The UBS's Paul Donavan outlines the questions and a comment: "Going into this summit we had a monetary union in Europe that clearly did not work. Coming out of this summit we have a monetary union that still does not work."
- Will the bank supervisor have real powers?
- What will be the conditions for direct bank recapitalization?
- What about those countries that have already bailed out banks with euro area assistance?
- Who guarantees deposits?
Again, "good intentions do not in fact change anything regarding the solvency of banks today." Lastly, and not to be ignored, Finance Minister Schauble states the ESM "must have a fiscal pact in place" and there's the rub.
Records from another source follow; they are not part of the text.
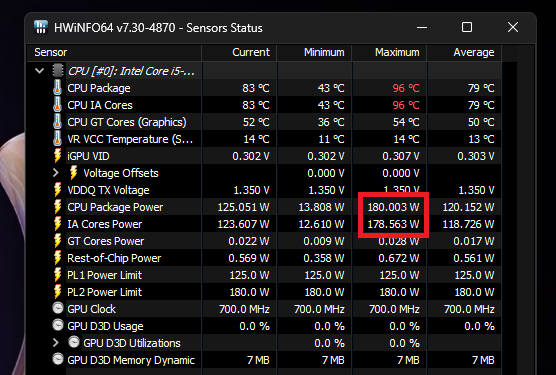Click lightning icon next to PL2 Power Limit
Image resolution: width=556 pixels, height=375 pixels.
click(57, 292)
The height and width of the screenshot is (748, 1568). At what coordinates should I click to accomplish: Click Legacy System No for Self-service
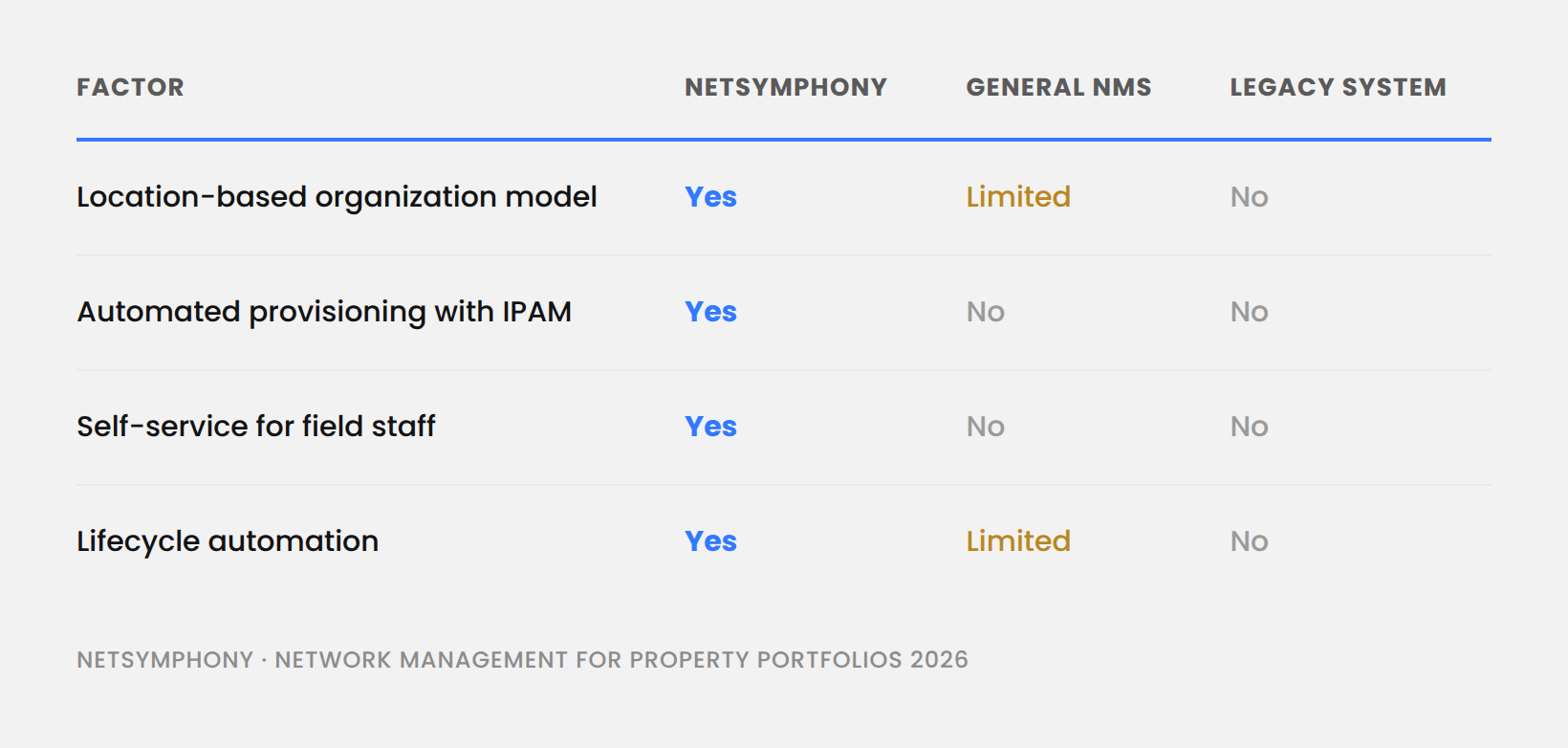click(1249, 427)
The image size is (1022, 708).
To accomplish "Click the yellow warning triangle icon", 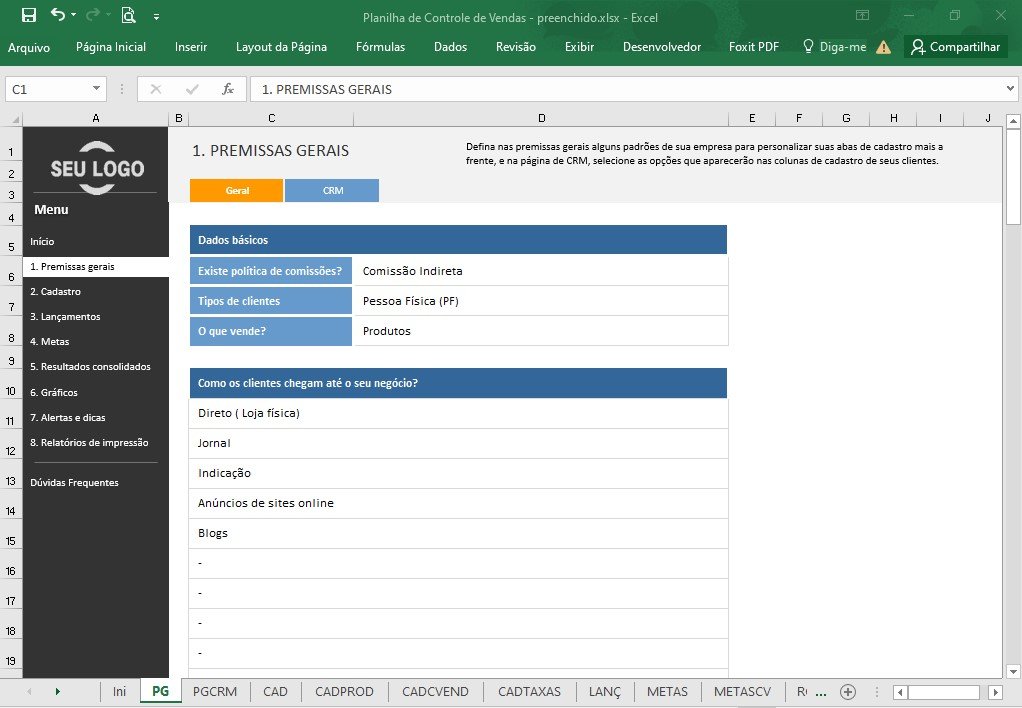I will 883,47.
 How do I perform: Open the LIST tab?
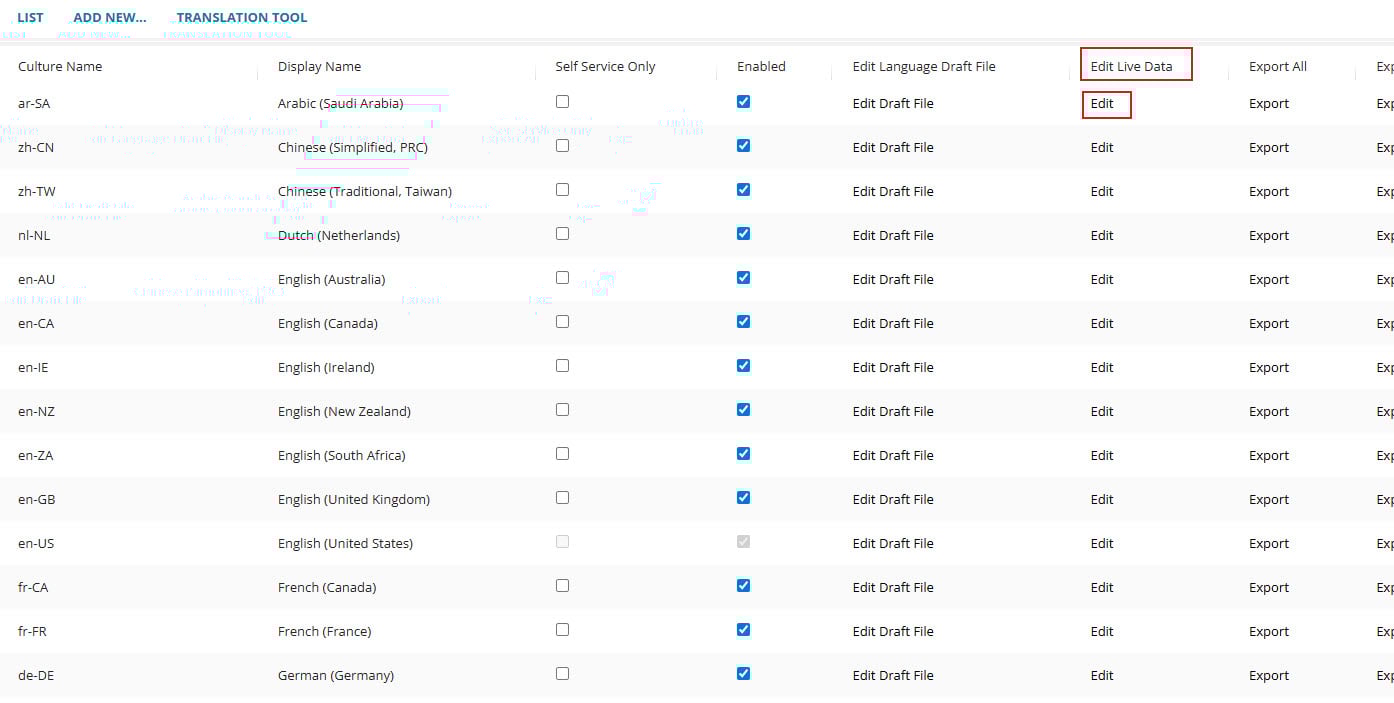(30, 17)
A fiscal pact would require a central authority over budgets and Germany would be in the lead there.
No matter the reflex rally especially at quarter end, this is still a work in progress and perhaps just another "kick the can" effort. Will there be any systemic changes or austerity? I doubt it and we'll be revisiting all this again soon enough.
Stocks globally rallied sharply and the question is how long this will last? The quarter end newsless rally during the same period in 2011 lasted one week before drifting into volatile bearish conditions.
Meanwhile back at Wall & Broad, stocks rallied sharply on the euro news. Euro currency shorts (NYSEARCA:FXE) which had increased by 13% last week, were thoroughly squeezed. Euro stocks (NYSEARCA:IEV) rallied sharply as did anything with a ticker except inverse issues and bonds. Commodities (NYSEARCA:DBC), oil (NYSEARCA:USO), gold (NYSEARCA:GLD) and copper (NYSEARCA:JJC) rallied since they liked the weak dollar (NYSEARCA:UUP). Frankly, when push comes to shove, politicians will choose inflation vs deflation every time.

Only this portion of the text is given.